Flumioxazin needs to be applied to young plants early in the spring as they begin to grow. It should not be used in very hard-water lakes (pH over 8.5), many of which occur in southeastern Wisconsin. Application in the early morning will increase efficacy, particularly in hard-water lakes. A water body should not be treated with flumioxazin if there is an outlet, or in moving waters such as rivers or streams. Flumioxazin controls invasive Eurasian watermilfoil (Myriophyllum spicatum) and curly-leaf pondweed (Potamogeton crispus). It may also affect desirable native species, such as coontail (Ceratophyllum demersum), duckweeds (Lemna spp.), some pondweeds (Potamogeton illinoensis, P. diversifolius, Stuckenia pectinata) and native milfoil (M. heterophyllum). Post-Treatment Water Use Restrictions There are no restrictions on swimming, eating fish from treated water bodies, or pet/livestock drinking water use.

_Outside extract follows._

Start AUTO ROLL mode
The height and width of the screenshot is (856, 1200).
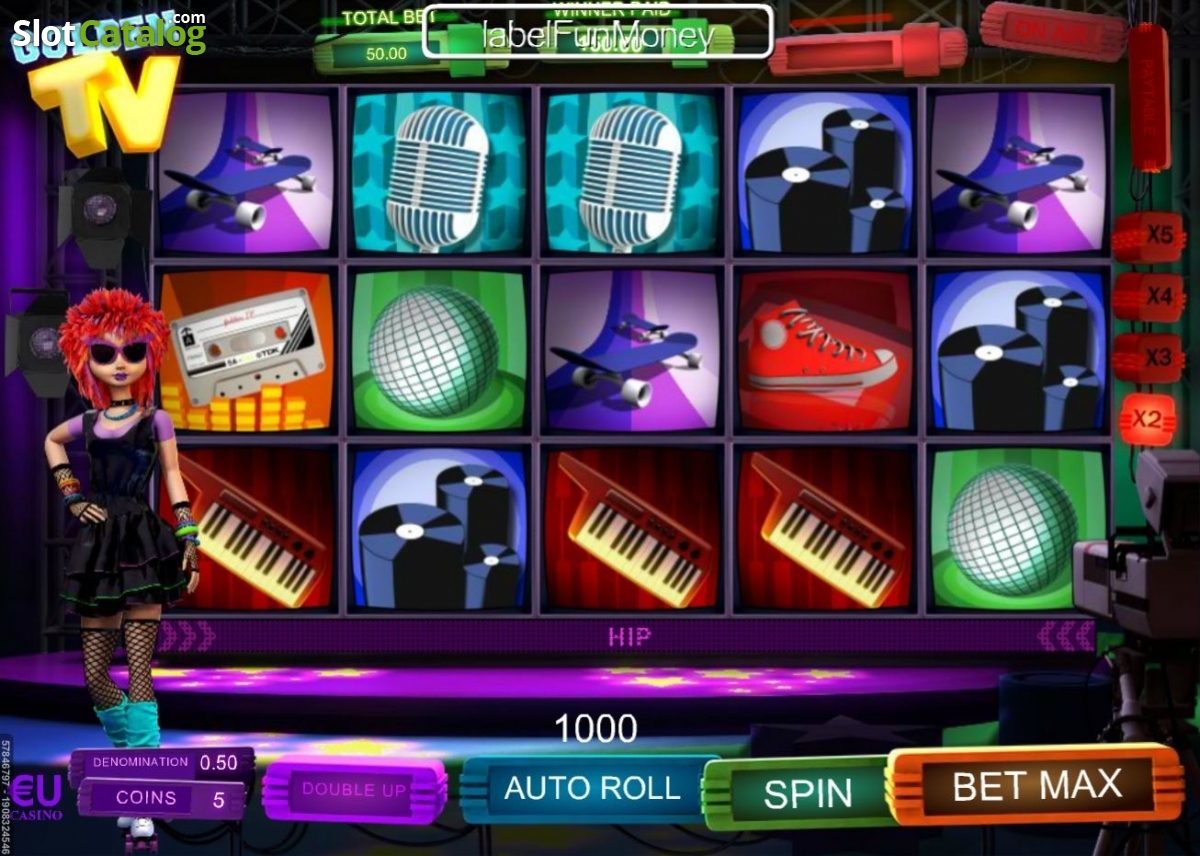591,788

There is a five-day restriction on irrigation. Herbicide Degradation, Persistence and Trace Contaminants Flumioxazin is broken down rapidly by water and microbes. The half-life (the time it takes for half of the active ingredient to degrade) depends on the pH of the water. In low pH water (such as in northern Wisconsin) the half-life is four to five days; in high pH water (such as in southeastern Wisconsin) the half-life is a day or less. When flumioxazin degrades, it breaks down into two compounds known as APF (6-amino-7-fluoro-4-(2-propynyl)-1,4,-benzoxazin-3(2H)-one) and THPA (3,4,5,6-tetrahydrophthalic acid). Flumioxazin has a low potential for leaching and would not persist in the environment. APF and THPA do have a high potential to leach through soil and may be persistent.

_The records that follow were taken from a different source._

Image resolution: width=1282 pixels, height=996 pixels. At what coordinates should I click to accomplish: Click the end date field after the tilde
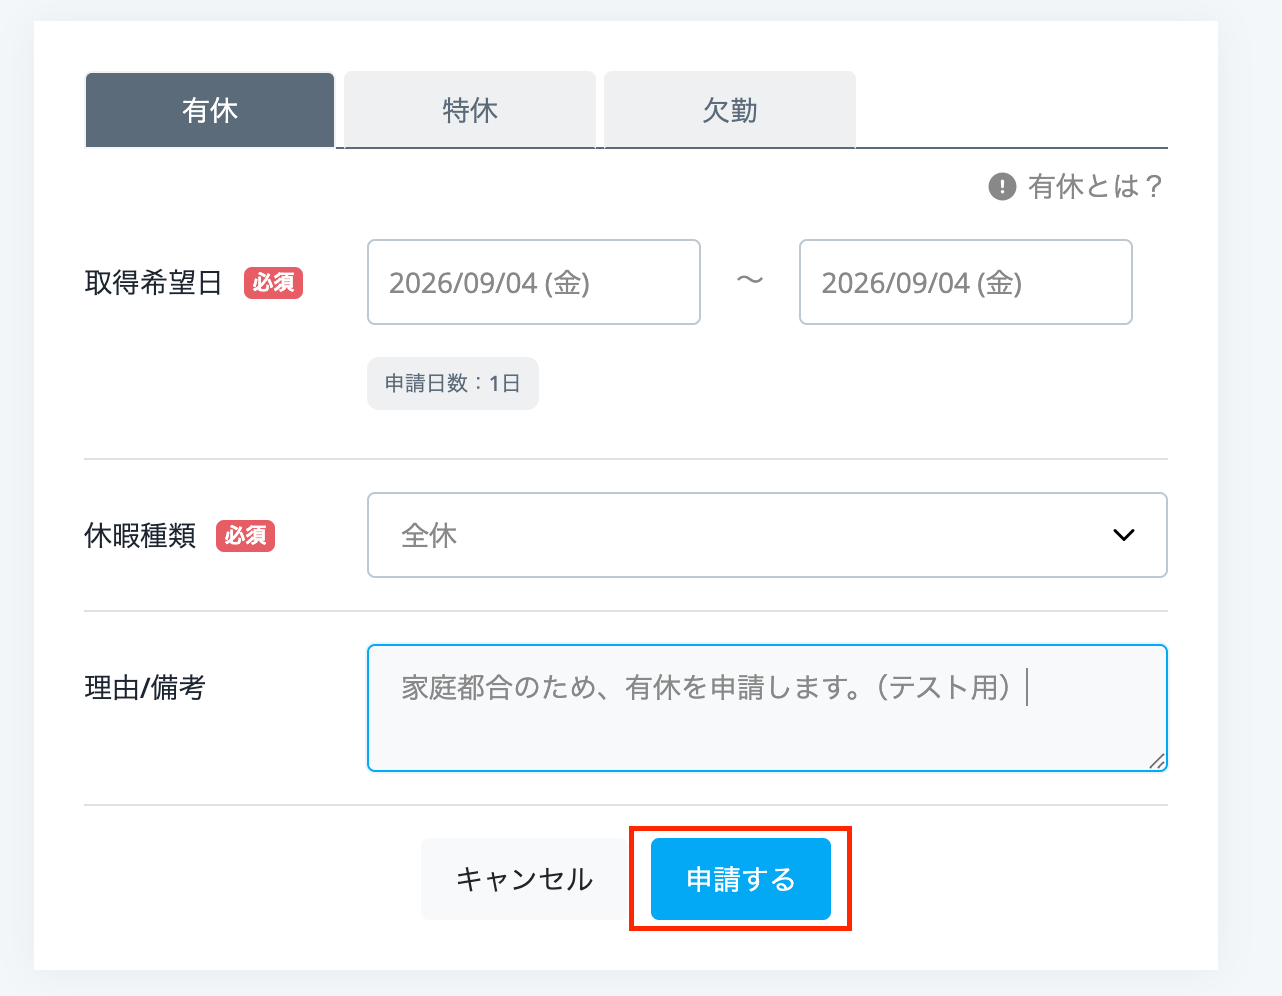[x=966, y=282]
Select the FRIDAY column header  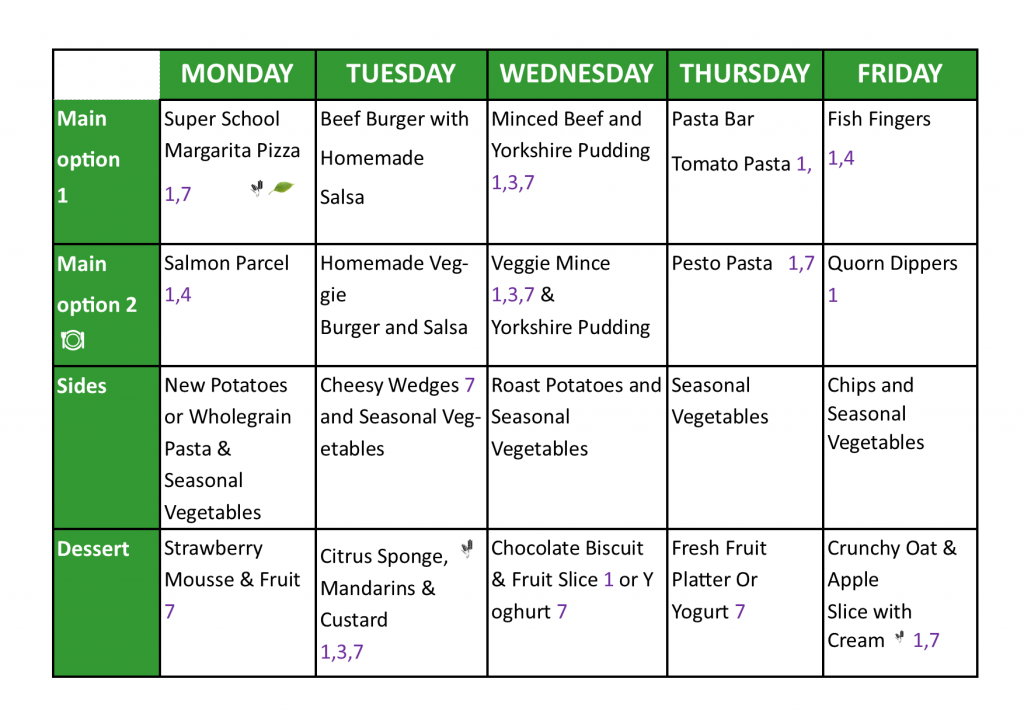click(900, 74)
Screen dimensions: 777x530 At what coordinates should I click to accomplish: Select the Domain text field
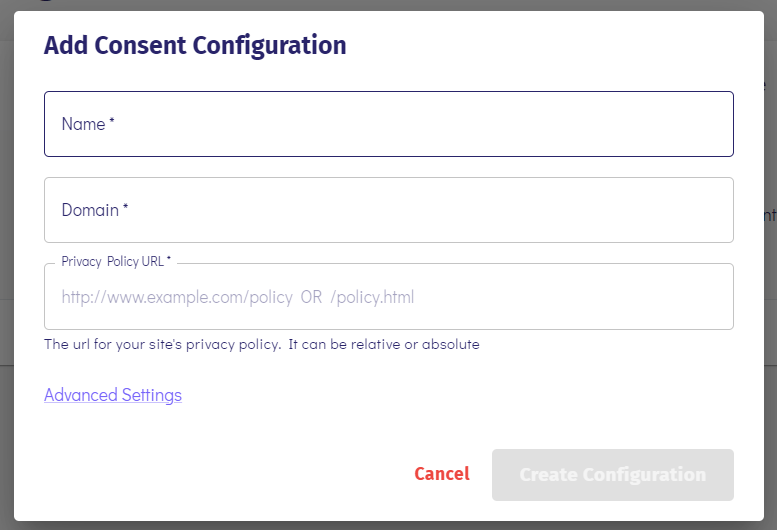(x=388, y=210)
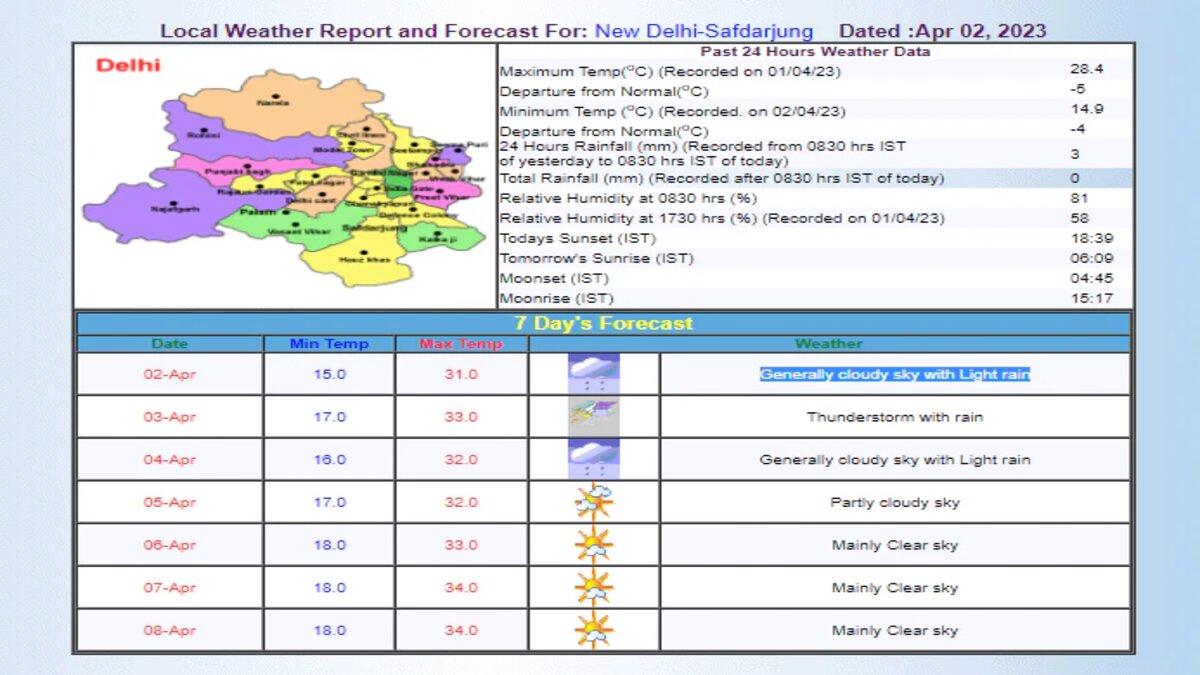Select the Min Temp column header

coord(329,343)
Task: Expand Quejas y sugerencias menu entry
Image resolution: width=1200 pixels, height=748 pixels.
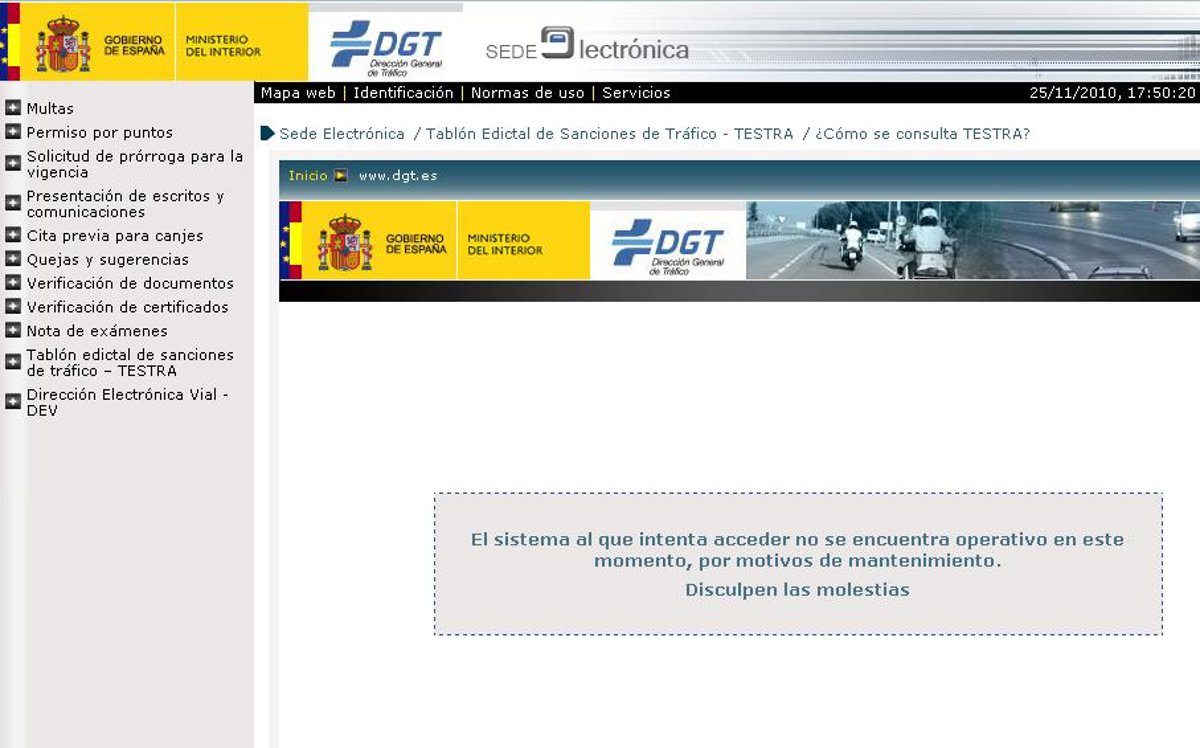Action: point(107,260)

Impacts on Fish and Other Aquatic Organisms Tests on bluegill and rainbow trout indicate that flumioxazin is slightly to moderately toxic to fish. Flumioxazin is moderately to highly toxic to aquatic invertebrates, with possible impacts below the labeled maximum rate of 400 ppb (parts per billion). It is practically non-toxic to birds, small mammals and bees. The potential for bioaccumulation is low, since flumioxazin breaks down in the water very rapidly. The metabolites APF and THPA have not been assessed for toxicity or bioaccumulation.

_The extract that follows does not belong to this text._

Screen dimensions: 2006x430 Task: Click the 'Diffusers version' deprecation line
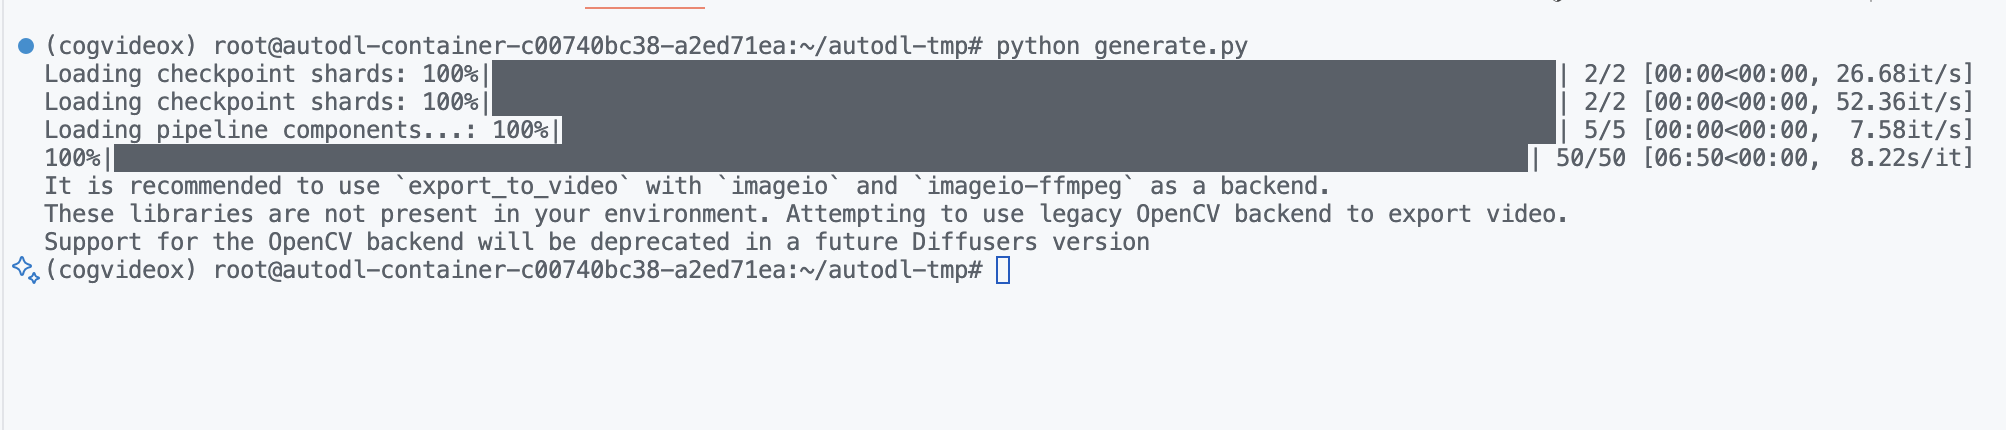point(597,242)
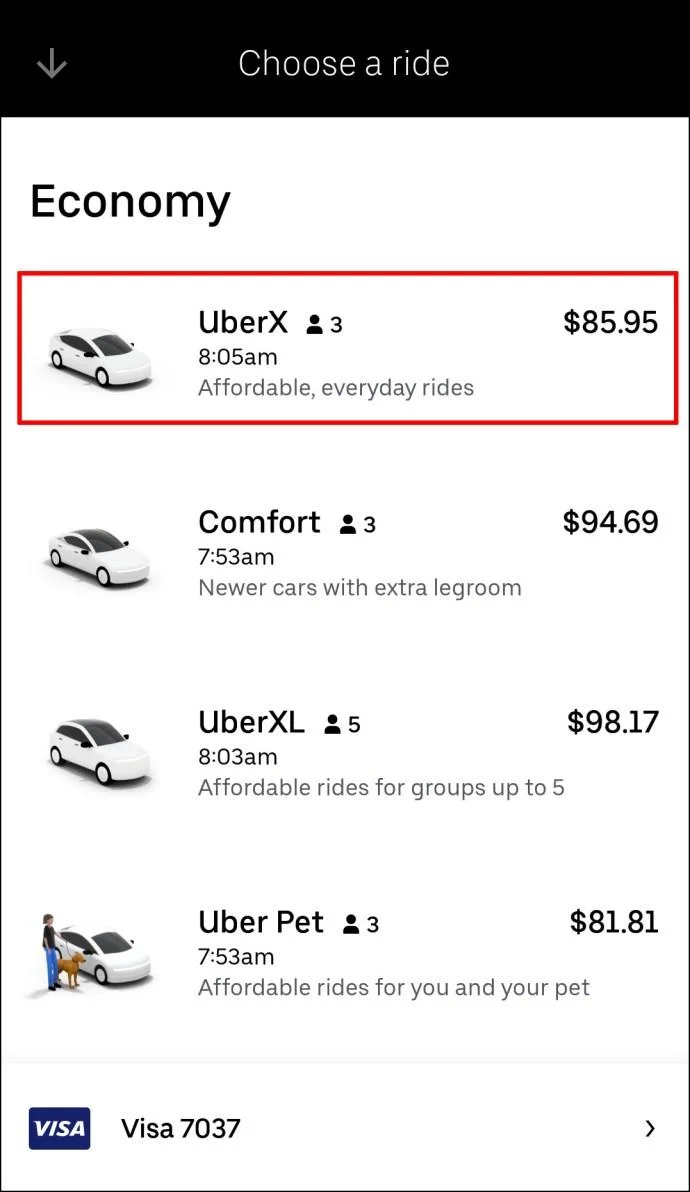Image resolution: width=690 pixels, height=1192 pixels.
Task: Expand the Visa 7037 payment chevron
Action: 650,1128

Human Health The risk of acute exposure would be primarily to chemical applicators; concentrated flumioxazin does not pose an inhalation risk, but can cause some skin and eye irritation. Recreational users of a water body would not be exposed to concentrated flumioxazin. Chronic health effect studies indicate that flumioxazin is not carcinogenic. Adverse effects did occur in some of the studies on reproduction and development, including reduced offspring viability, malformation in cardiac and skeletal development, and anemia. Flumioxazin does not bioaccumulate in mammals, with the majority excreted in a week.